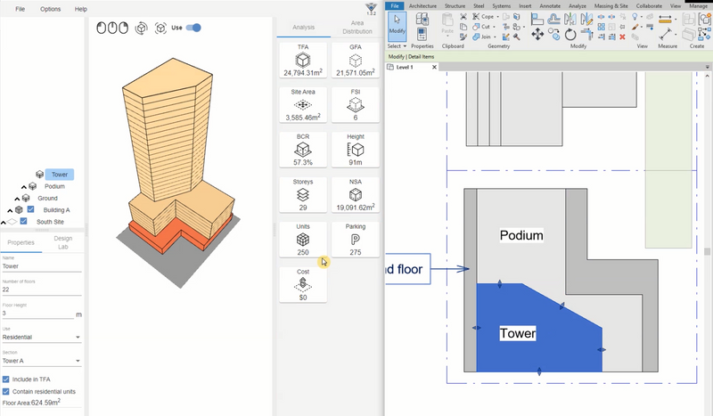This screenshot has width=713, height=416.
Task: Click the Cost metric card icon
Action: (303, 284)
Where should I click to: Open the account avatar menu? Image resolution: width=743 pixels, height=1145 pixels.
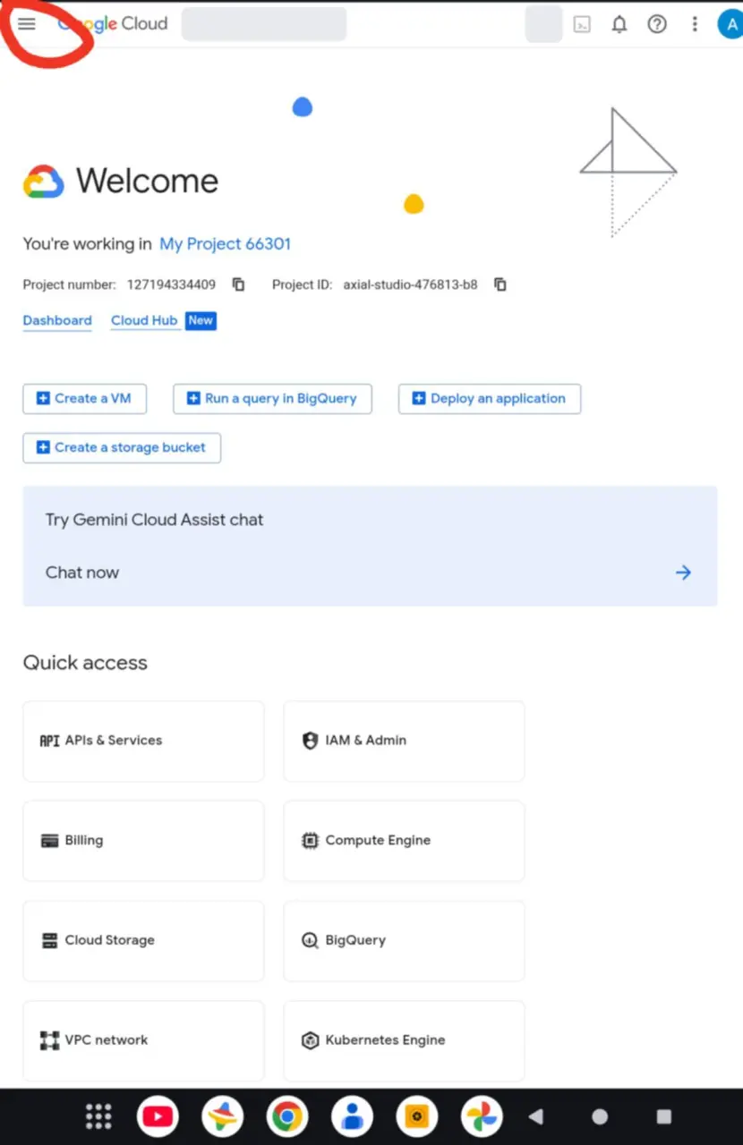(x=731, y=24)
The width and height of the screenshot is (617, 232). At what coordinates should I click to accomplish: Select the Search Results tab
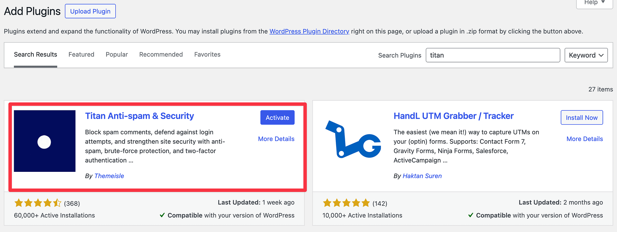pos(35,54)
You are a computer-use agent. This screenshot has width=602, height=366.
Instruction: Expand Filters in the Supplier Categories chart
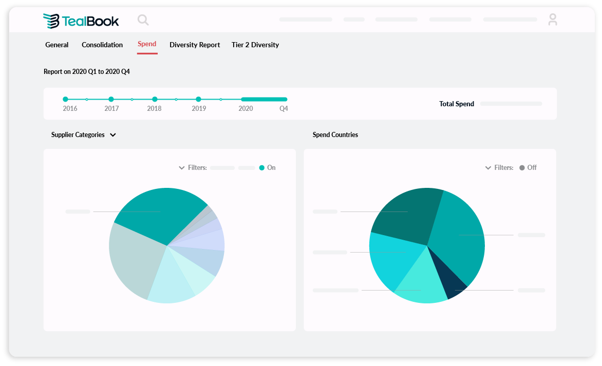(182, 167)
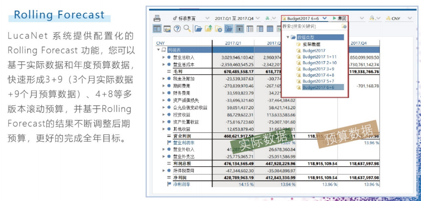The height and width of the screenshot is (201, 421).
Task: Select 实际数据 in the dropdown list
Action: click(312, 44)
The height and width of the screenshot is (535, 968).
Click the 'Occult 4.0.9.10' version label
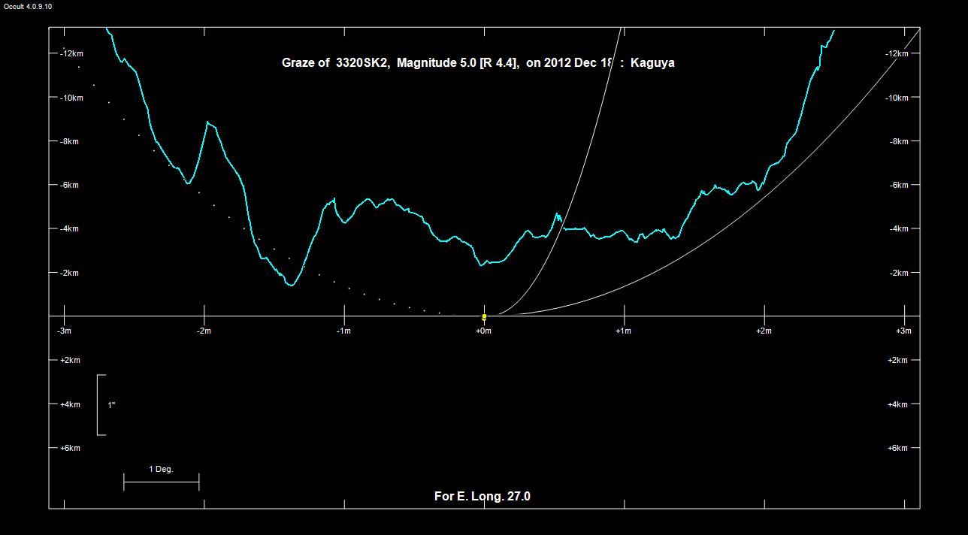[x=28, y=7]
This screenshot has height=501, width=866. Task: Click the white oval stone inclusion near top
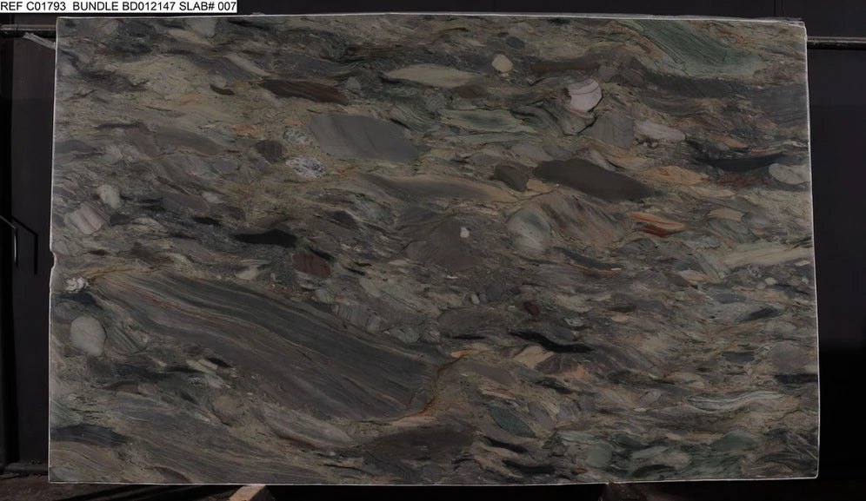[x=584, y=94]
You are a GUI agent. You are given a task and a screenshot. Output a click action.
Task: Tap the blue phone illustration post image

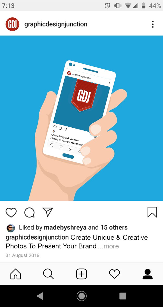coord(82,118)
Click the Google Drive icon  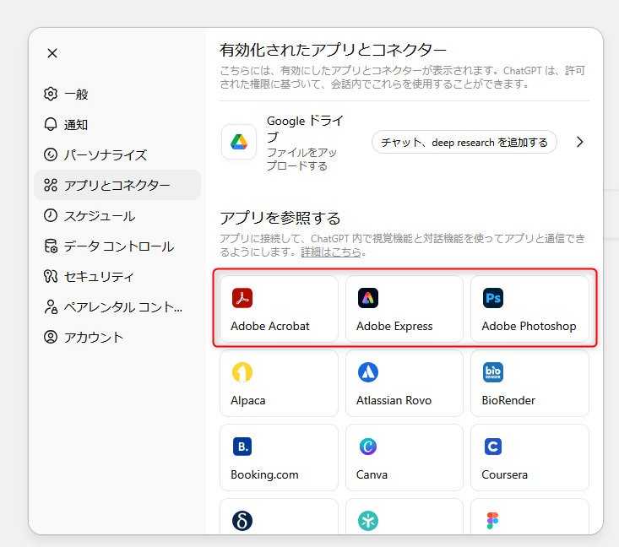click(239, 142)
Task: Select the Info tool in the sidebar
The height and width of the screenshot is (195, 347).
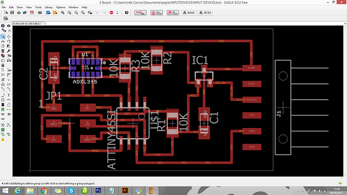Action: click(x=3, y=26)
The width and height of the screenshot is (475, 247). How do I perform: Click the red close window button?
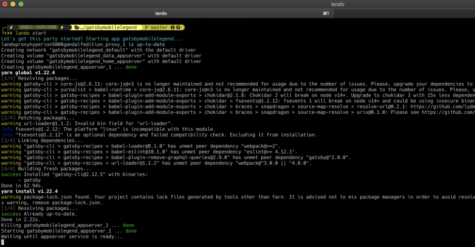4,4
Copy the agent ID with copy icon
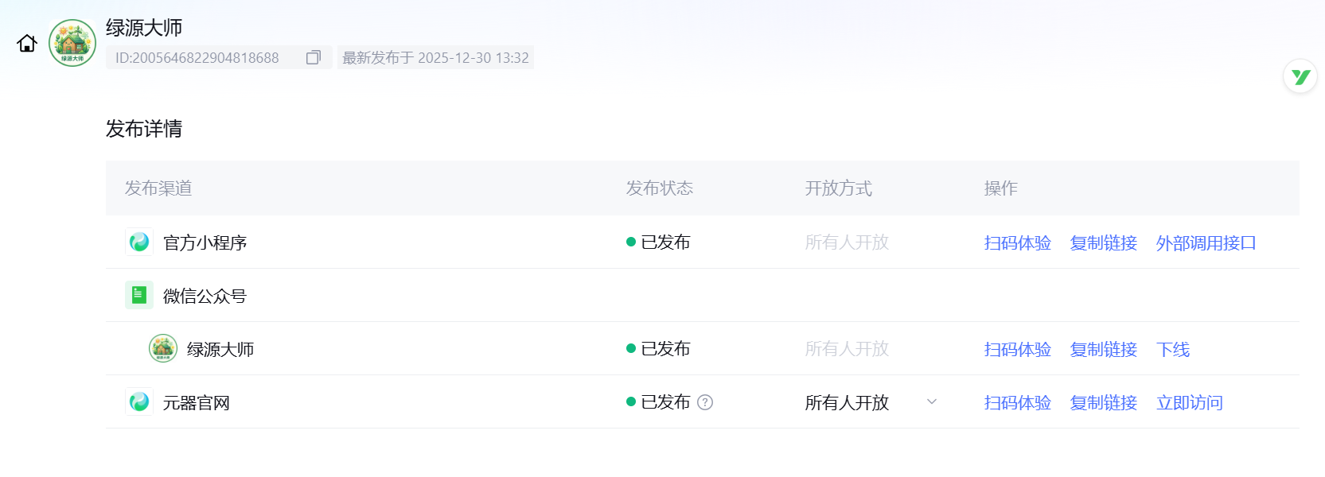Viewport: 1325px width, 477px height. tap(314, 57)

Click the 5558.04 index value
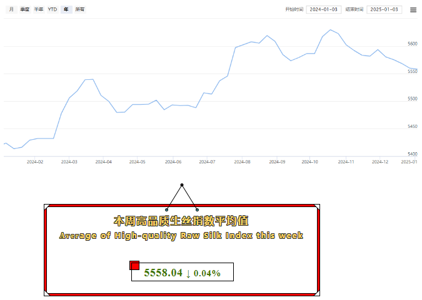click(x=163, y=273)
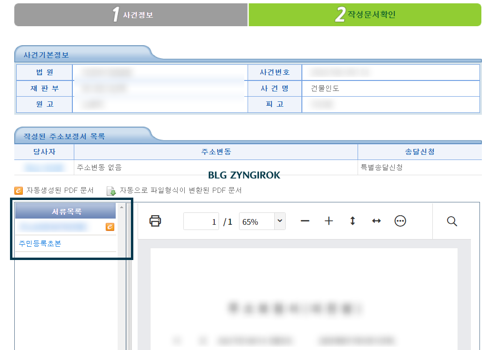Viewport: 489px width, 350px height.
Task: Zoom out using the minus icon
Action: coord(305,220)
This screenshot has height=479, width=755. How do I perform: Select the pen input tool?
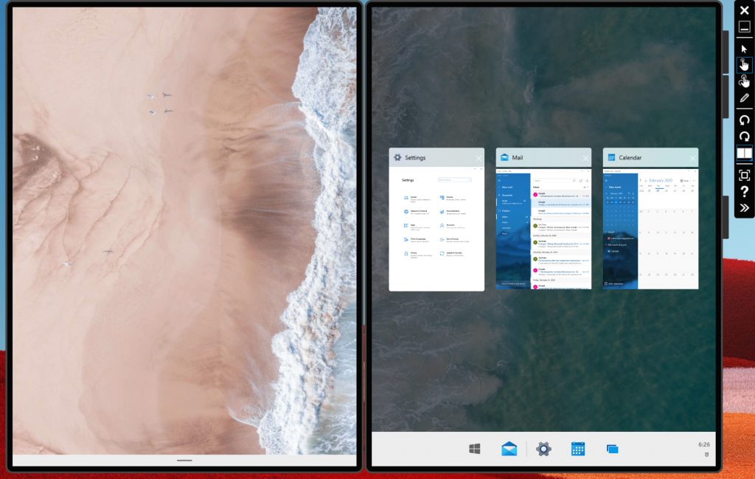pyautogui.click(x=744, y=98)
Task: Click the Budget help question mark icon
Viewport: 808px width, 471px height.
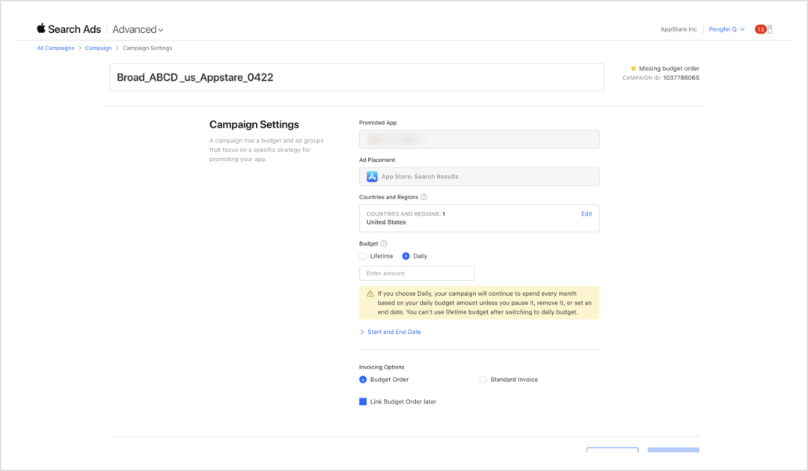Action: [x=384, y=243]

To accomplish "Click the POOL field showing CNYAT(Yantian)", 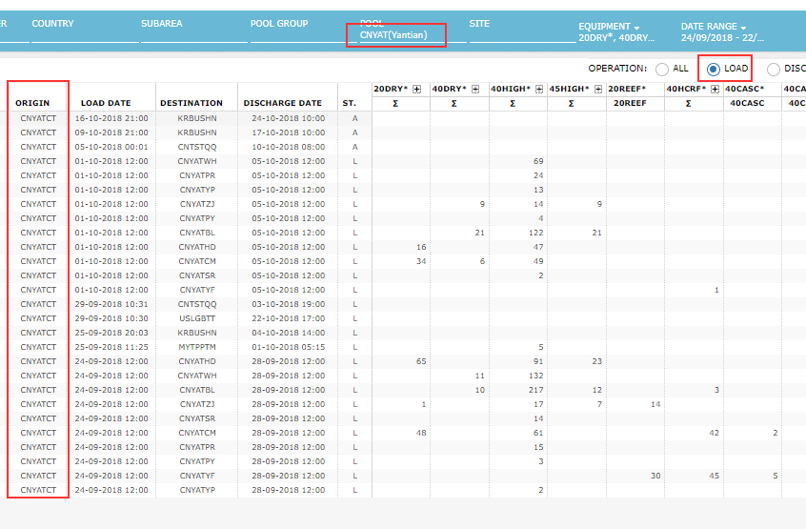I will 401,35.
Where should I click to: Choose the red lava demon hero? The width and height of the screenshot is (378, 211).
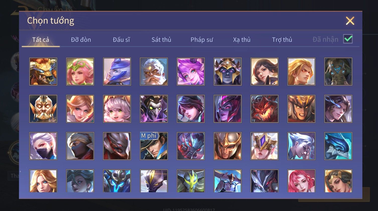click(265, 109)
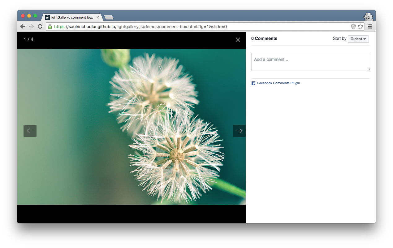The height and width of the screenshot is (248, 393).
Task: Click the Facebook logo next to the plugin link
Action: click(253, 83)
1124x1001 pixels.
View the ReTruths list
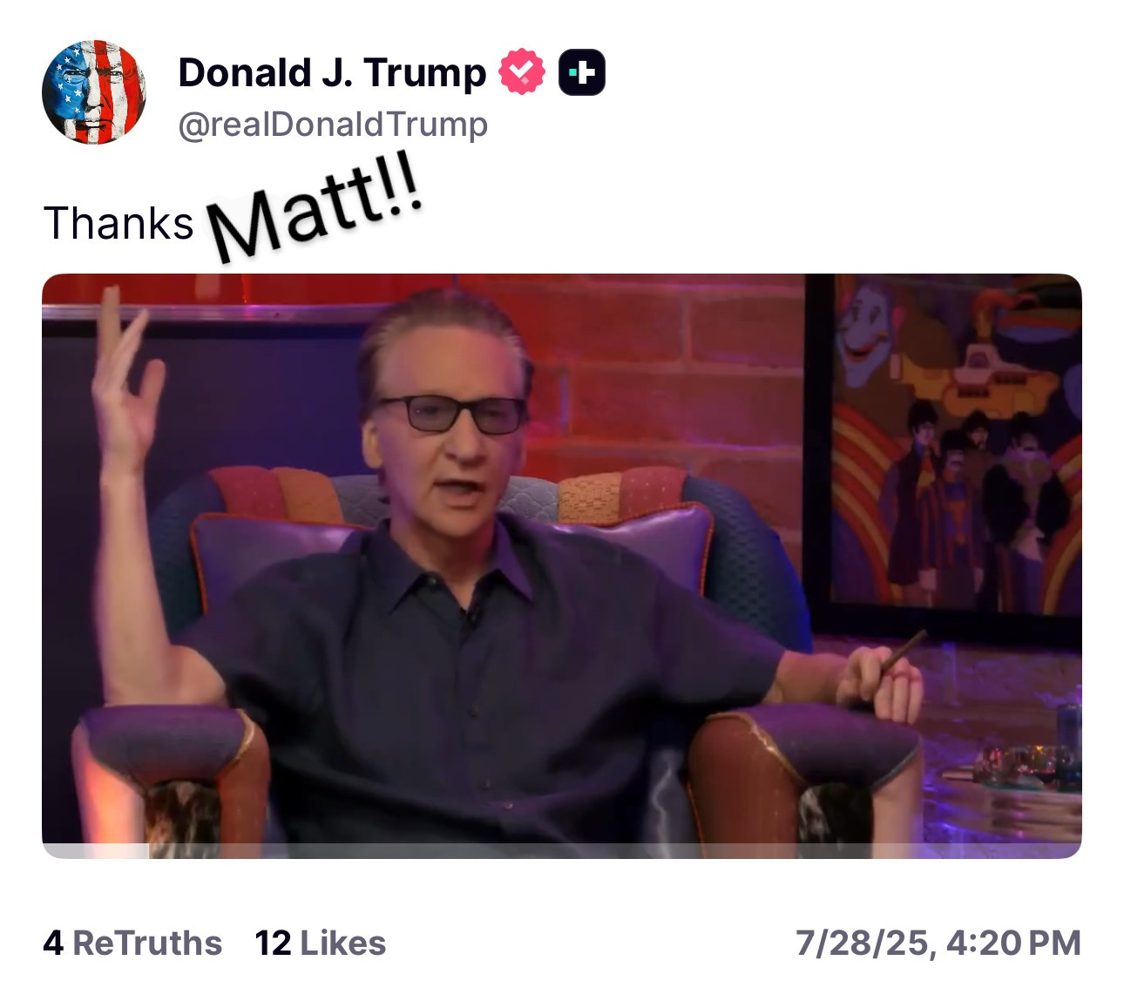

++++

> [Problem to work on]:
Above are records; repeat only the lines from the line with "Where should I click to: Open" through the line with "You are a computer-use", and leave pictures out.

> [Response to the task]:
Where should I click to: Open the account avatar menu? Image resolution: width=743 pixels, height=1145 pixels.
(x=731, y=24)
The width and height of the screenshot is (617, 232). At what coordinates should I click to accomplish: Select the Search Results tab
pos(35,54)
You are a computer-use agent. This screenshot has width=602, height=366.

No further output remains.